[Noticia] Julian, Construyendo Vida Digna

Ser Líder Social NO es delito

“No tenemos duda de que cualquier cargo que pretendan  imputarle será una calumnia a su nombre y su trabajo como líder social”

 

 

Junio 07 de 2018

 

Julián, esperanza y dinamismo en la lucha social

 

Por Comunicaciones Congreso de los Pueblos

Solidario, responsable, puntual, alegre, soñador, divertido y muy amoroso con todas las personas que lo rodean. Así describen sus amigos, compañeros y familiares a Julián Andrés Gil Reyes, Secretario técnico e integrante de la Comisión internacional del Congreso de los Pueblos.

A sus 31 años, Julián se ha destacado por su entrega al movimiento social, su rol activo y su liderazgo para trabajar, especialmente, con jóvenes y campesinos en el marco de procesos formativos: “le encanta trabajar en los equipos metodológicos, siempre le oímos decir que la formación es uno de los escenarios que nos permiten la transformación social”, expresa una de sus compañeras de trabajo.

→ **Tarea por realizar**: Reescribe, por favor, la noticia desde "Junio 07 de" hasta "compañeras de trabajo." inclusive, sustituyendo "campesinos" por "agricultores".

→ **Datos de entrada**:
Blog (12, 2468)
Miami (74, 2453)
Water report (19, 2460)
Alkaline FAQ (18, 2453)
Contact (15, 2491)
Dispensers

→ **Respuesta**:
Junio 07 de 2018

 

Julián, esperanza y dinamismo en la lucha social

 

Por Comunicaciones Congreso de los Pueblos

Solidario, responsable, puntual, alegre, soñador, divertido y muy amoroso con todas las personas que lo rodean. Así describen sus amigos, compañeros y familiares a Julián Andrés Gil Reyes, Secretario técnico e integrante de la Comisión internacional del Congreso de los Pueblos.

A sus 31 años, Julián se ha destacado por su entrega al movimiento social, su rol activo y su liderazgo para trabajar, especialmente, con jóvenes y agricultores en el marco de procesos formativos: “le encanta trabajar en los equipos metodológicos, siempre le oímos decir que la formación es uno de los escenarios que nos permiten la transformación social”, expresa una de sus compañeras de trabajo.